In a Py3 session where unicode is the default string type, I have to save ASCII as bytestrings. Drawing ideas from http://docs.h5py.org/en/latest/strings.html
In [1]: import h5py
In [2]: f=h5py.File('test.h5','w')
In [3]: grp=f.create_group('test')
In [5]: dset=grp.create_dataset('string',(3,), dtype=h5py.special_dtype(vlen=str))
In [6]: dset
Out[6]: <HDF5 dataset "string": shape (3,), type "|O">
In [7]: dset[0]='astring'
In [8]: dset[1]=b'astring'
In [9]: dset
Out[9]: <HDF5 dataset "string": shape (3,), type "|O">
In [10]: dset[:]
Out[10]: array(['astring', 'astring', ''], dtype=object)
So both Python string types got saved as unicode.
In [11]: dset.attrs['string']='unicode string'
In [12]: dset.attrs['bytes']=b'byte string'
In [13]: dset
Out[13]: <HDF5 dataset "string": shape (3,), type "|O">
In [14]: dset.attrs
Out[14]: <Attributes of HDF5 object at 2880654668>
In [15]: list(dset.attrs.items())
Out[15]: [('string', 'unicode string'), ('bytes', b'byte string')]
For attributes, string type is preserved.
In [16]: dset2=grp.create_dataset('bstring', (3,), dtype=h5py.special_dtype(vlen=bytes))
In [17]: dset2[0]='astring'
In [19]: dset2[1]=b'astring'
In [22]: dset2[:]
Out[22]: array([b'astring', b'astring', b''], dtype=object)

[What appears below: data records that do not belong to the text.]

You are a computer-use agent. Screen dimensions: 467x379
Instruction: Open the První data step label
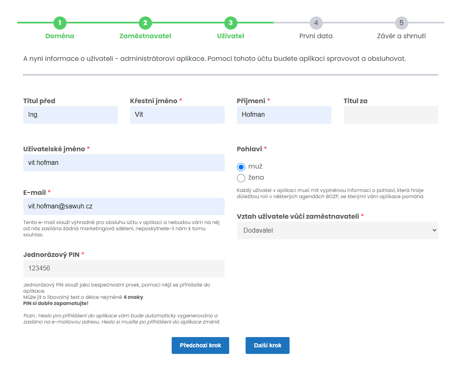[x=316, y=36]
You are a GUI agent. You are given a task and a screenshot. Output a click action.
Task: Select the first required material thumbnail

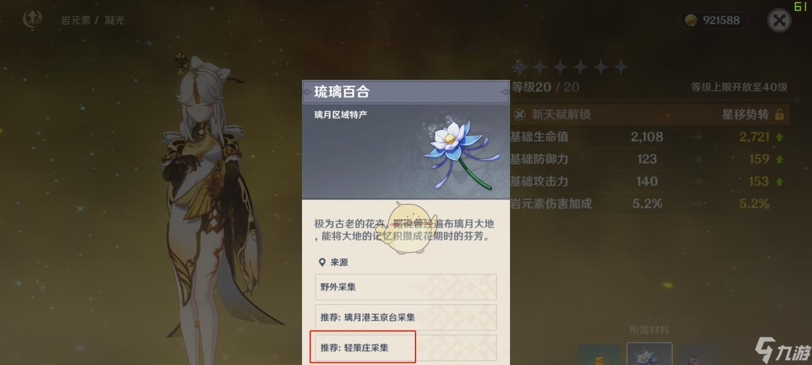599,354
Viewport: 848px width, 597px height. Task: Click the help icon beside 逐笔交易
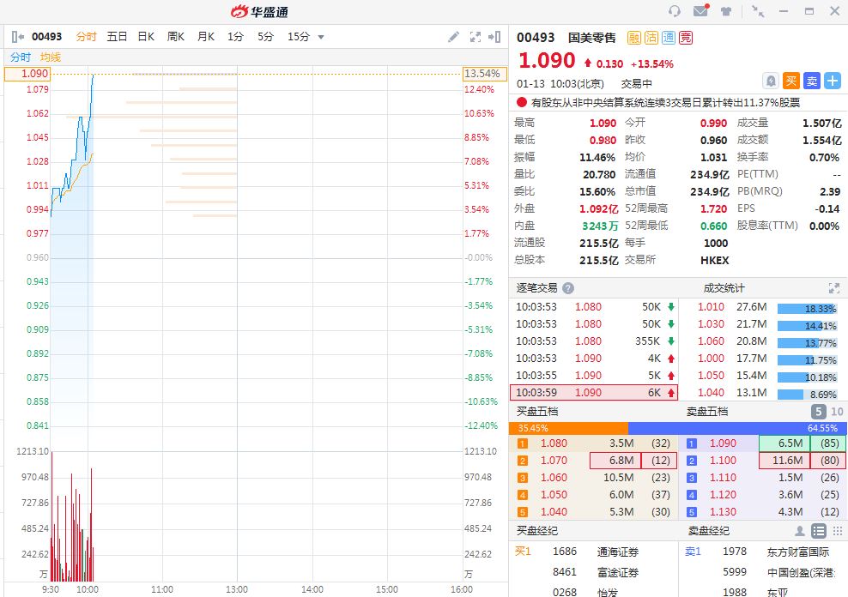567,289
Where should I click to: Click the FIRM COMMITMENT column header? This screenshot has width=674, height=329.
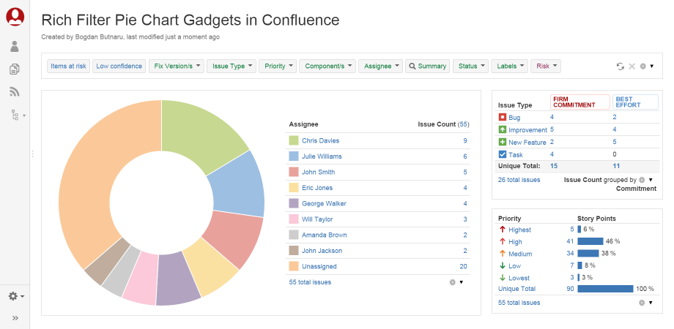point(579,102)
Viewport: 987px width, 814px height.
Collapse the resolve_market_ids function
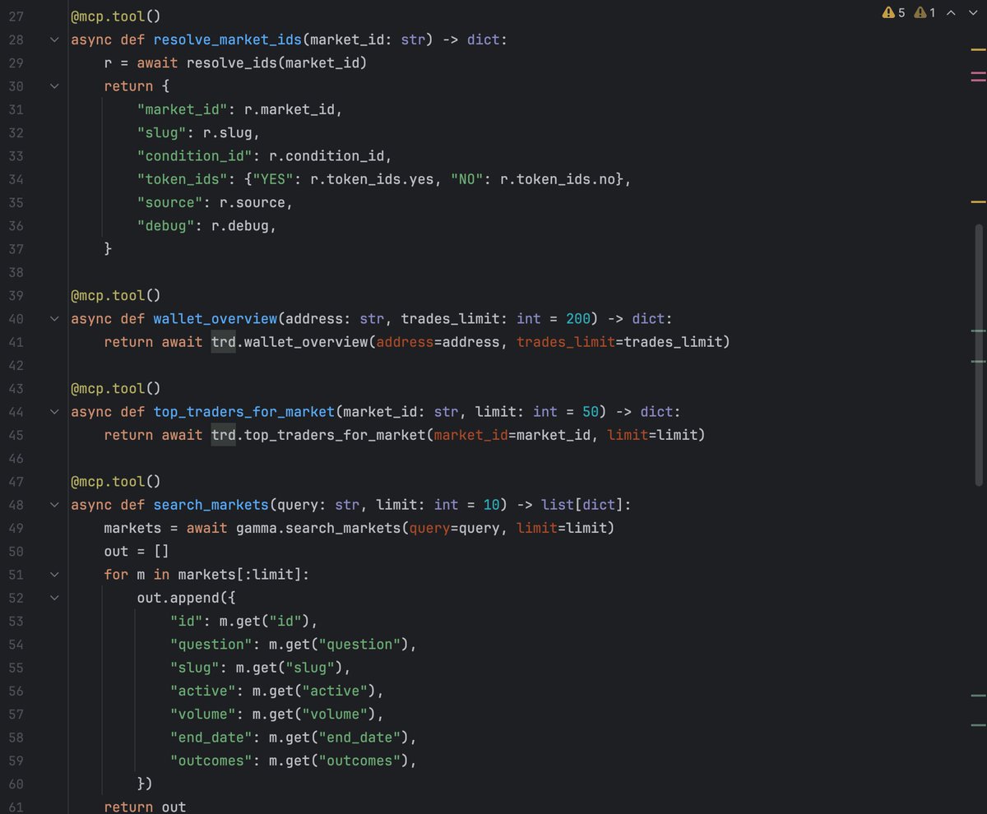tap(54, 39)
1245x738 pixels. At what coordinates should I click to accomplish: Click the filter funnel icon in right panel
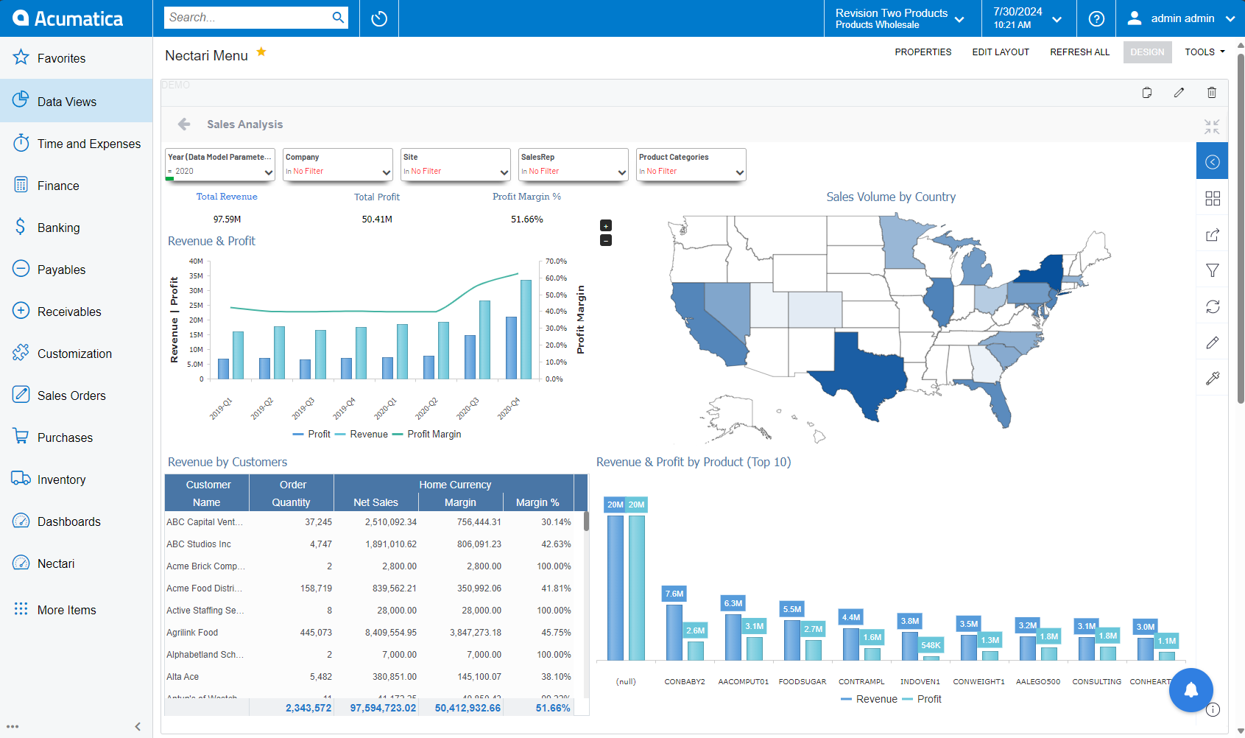click(1213, 270)
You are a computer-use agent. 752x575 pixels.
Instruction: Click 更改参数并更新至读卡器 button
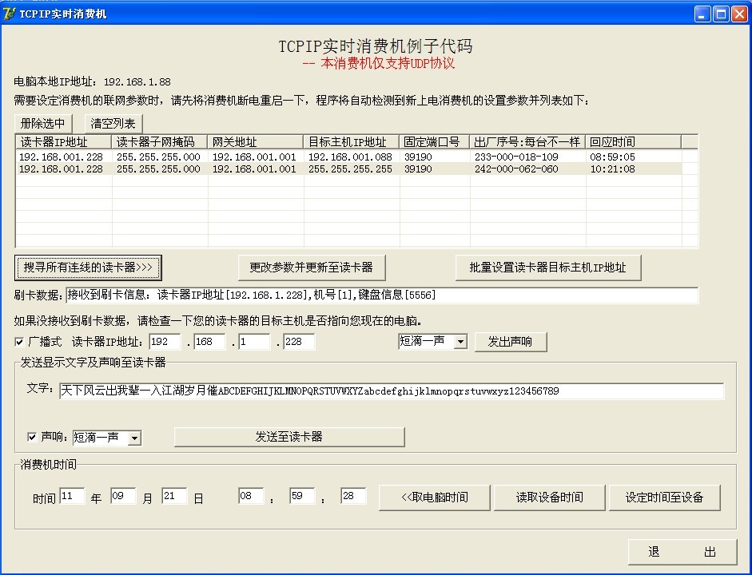click(x=306, y=267)
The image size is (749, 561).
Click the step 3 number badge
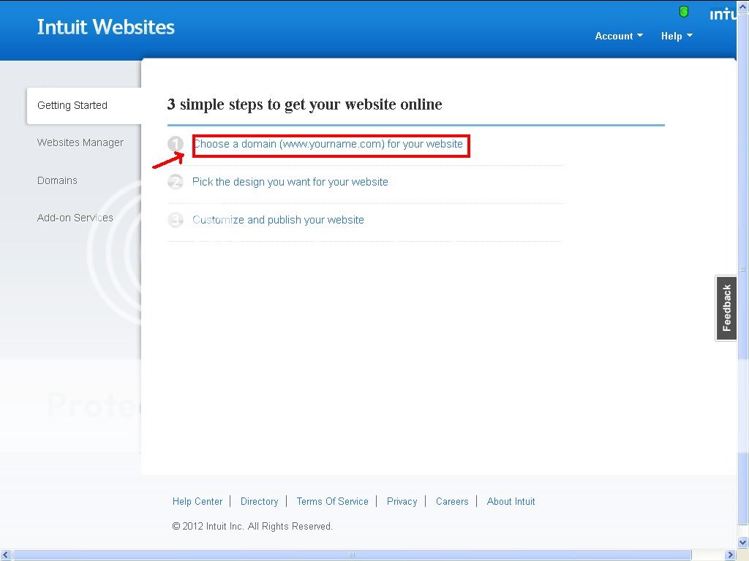[176, 220]
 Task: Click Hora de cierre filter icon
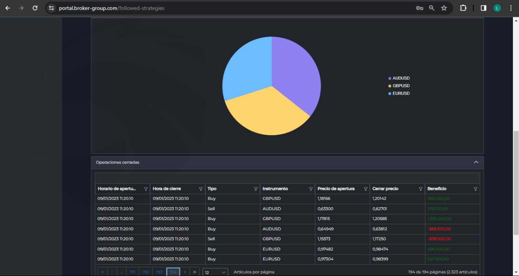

This wrote bytestrings both times.
In [25]: f.close()
And the dump
In [26]: !h5dump test.h5
HDF5 "test.h5" {
GROUP "/" {
GROUP "test" {
DATASET "bstring" {
DATATYPE H5T_STRING {
STRSIZE H5T_VARIABLE;
STRPAD H5T_STR_NULLTERM;
CSET H5T_CSET_ASCII;
CTYPE H5T_C_S1;
}
DATASPACE SIMPLE { ( 3 ) / ( 3 ) }
DATA {
(0): "astring", "astring", NULL
}
}
DATASET "string" {
DATATYPE H5T_STRING {
STRSIZE H5T_VARIABLE;
STRPAD H5T_STR_NULLTERM;
CSET H5T_CSET_UTF8;
CTYPE H5T_C_S1;
}
DATASPACE SIMPLE { ( 3 ) / ( 3 ) }
DATA {
(0): "astring", "astring", NULL
}
ATTRIBUTE "bytes" {
DATATYPE H5T_STRING {
STRSIZE H5T_VARIABLE;
STRPAD H5T_STR_NULLTERM;
CSET H5T_CSET_ASCII;
CTYPE H5T_C_S1;
}
DATASPACE SCALAR
DATA {
(0): "byte string"
}
}
ATTRIBUTE "string" {
DATATYPE H5T_STRING {
STRSIZE H5T_VARIABLE;
STRPAD H5T_STR_NULLTERM;
CSET H5T_CSET_UTF8;
CTYPE H5T_C_S1;
}
DATASPACE SCALAR
DATA {
(0): "unicode string"
}
}
}
}
}
}
So specifying bytes
instead of str
does the trick in Py3.